Opera's battery-saving browser update is a must for low-end PCs or tablets
Really, Opera is marketing this latest feature in the wrong way. Opera 39—which will enter the “stable” channel for general release on Wednesday—will save you up to 50 percent more battery life by reducing the amount of CPU horsepower the browser consumes. That also means you can more effectively browse the web, using more tabs, on an old or underpowered PC.
Opera’s latest improvement isn’t immediately apparent. On the preview build I tried, the battery-saving technology doesn’t appear until you browse with your power cord detached. Then, a battery icon will appear inside your search bar, with a toggle to turn the feature on and off. Fortunately, it remains (and the battery saver remains active) when you plug in again.
Why this matters: Those of you with up-to-date hardware may shrug off Opera’s battery-saving features as irrelevant. But my own parents, bless them, have hung on to an old Dell that must be a decade old, simply because it still does what they need it to do: browse the Web, run a spreadsheet or two, and not much else. More than 50 percent of existing PCs use either Windows XP or Windows 7, according to Net Applications. The ancient Internet Explorer 11.0 is still the most popular browser in the world. Opera may finally offer something these older machines can’t get with Explorer.
I recently spent some time with the Chuwi HiBook, a hybrid Windows 10-Android tablet that intrigued me with its dual-boot capabilities. Its Intel Atom (Cherry Trail) chip disappointed me when it came time to do anything productive, however.
In my review, I noted that the tablet had enough horsepower to play an HD video in YouTube using Microsoft’s Edge browser, but it stuttered and ground to a halt with multiple tabs open—especially when browsing popular media sites like (ahem) PCWorld.com. Opera’s latest browser takes a mighty swing at solving that problem.

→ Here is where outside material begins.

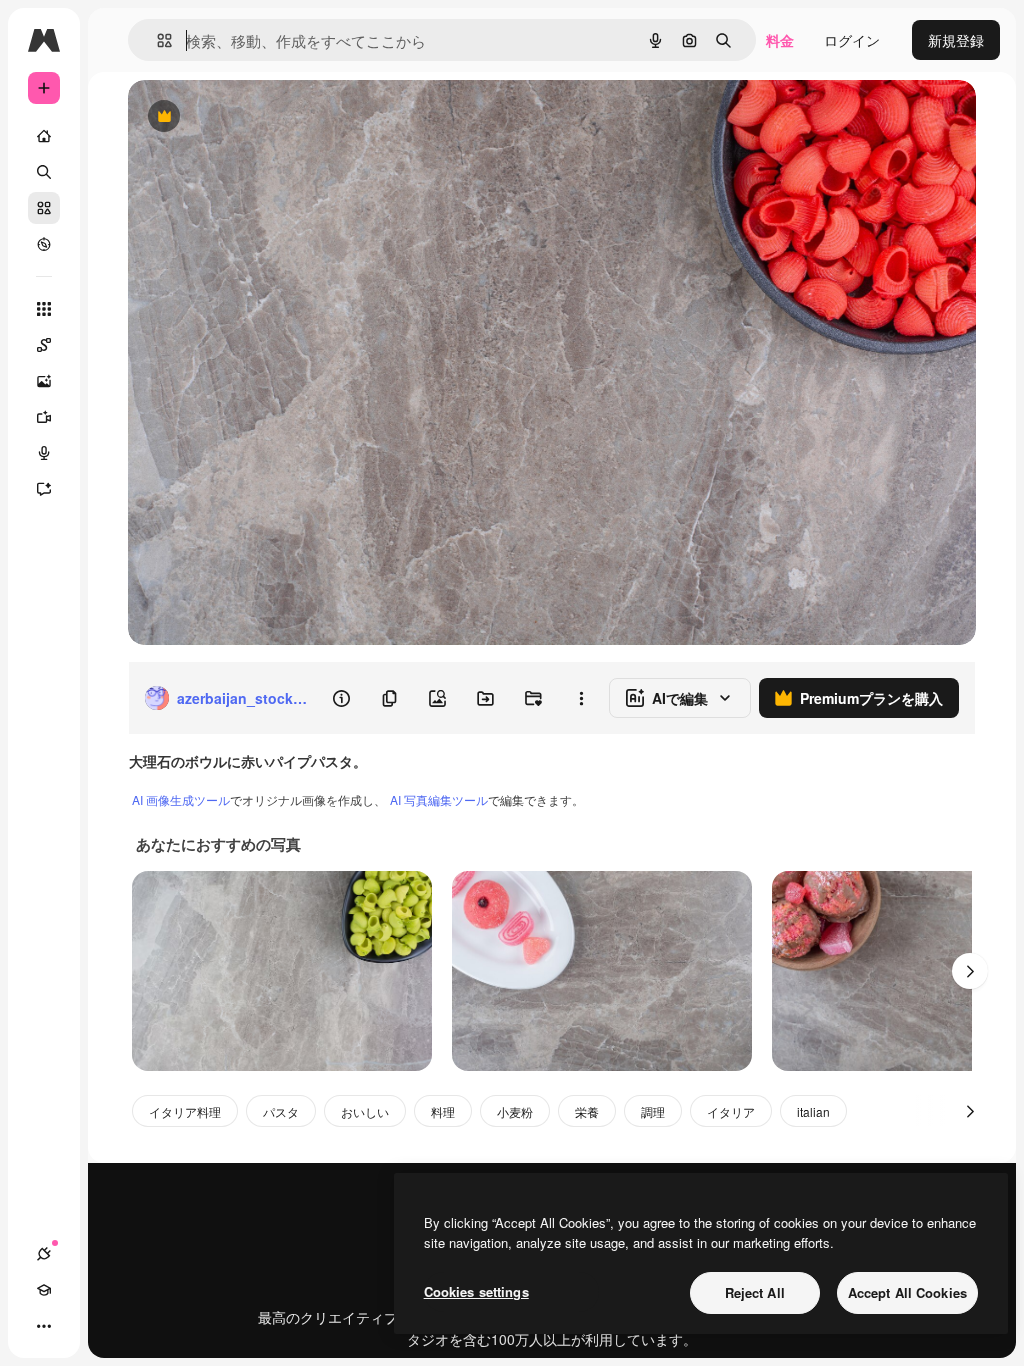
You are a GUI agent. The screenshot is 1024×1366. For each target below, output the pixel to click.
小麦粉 (515, 1111)
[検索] (44, 172)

Using Windows 10’s default browser, Microsoft Edge, I opened five popular media sites in separate tabs, waited 30 seconds, and then measured the CPU and memory load. That might seem like forever when browsing the web, but with ads enabled Edge shambled like a beached elephant seal, quickly pegging the CPU at 100 percent utilization and leaving it there for several minutes. Fifteen minutes later or so, and 70 percent of the CPU was still being consumed.
Google Chrome also struggled, pegging the CPU at 100 percent until the 30-second mark exactly, when it dropped to 91 percent. To be fair, enabling ad blocking via AdBlock cut Chrome’s CPU consumption to a low of about 9 percent, though it seemed like the average CPU usage was generally higher than Opera’s overall.
I also blocked ads in Opera that I didn’t in Edge, if only because Opera can block them natively, while Edge cannot. (I ran a stock version of Windows 10; Edge ad-blocking extensions can be enabled only via Insider builds at the moment.)
The comparison isn’t to point out the deficiencies in Edge, but to highlight how a tuned, optimized browser can dramatically improve your browsing experience.
I then tried the the developer edition of Opera, however, and wow! The difference was night and day. After enabling ad blocking (previous versions of Opera enabled ad blocking by default, and this feature may be turned on in the stable release of Opera 39 as well) CPU utilization dropped to an astounding 7 percent after 30 seconds, after hovering at about 22 percent or so for most of the duration.
Opera seemed to fight continually to keep the CPU usage low. I would add a tab, and CPU usage would spike, then drop. At about 16 tabs, CPU consumption settled in at about 50 to 60 percent, and twenty tabs—my historical testing threshold, though I use about 40 tabs normally—was acceptable as well. Chrome didn’t quite offer the CPU savings of Opera, though the fluctuations in CPU usage over time meant that this was more of an observation than actual fact.
To preserve power in the new low-power mode, Opera says that parts of the browser’s code have been simplified, and its animated themes optimized. Additional improvements include reducing activity in background tabs, adapting page-redrawing frequency, and tuning video-playback parameters, according to the company. It seems like the browser is essentially “tombstoning” tabs that are not in use, putting them in suspended animation until you revisit them.
Opera’s new browser does have its limitations. As I opened a new tab, CPU usage spiked, and the browser’s ability to open a new tab was clearly constrained by the microprocessor’s limited power. Don’t expect it to improve your overall performance in Windows or other apps, either. But importing bookmarks from Firefox or Chrome is a snap, and Opera’s interface is similar enough to that of Internet Explorer or other browsers to make it easy to switch.
On a PC, however, more and more of our time is spent online, in a browser—that’s the whole reason Google invented Chromebooks. Combining Opera’s ad blocking and CPU management capabilities makes Web browsing feel less constrained than before, and that’s reason enough to give it a whirl.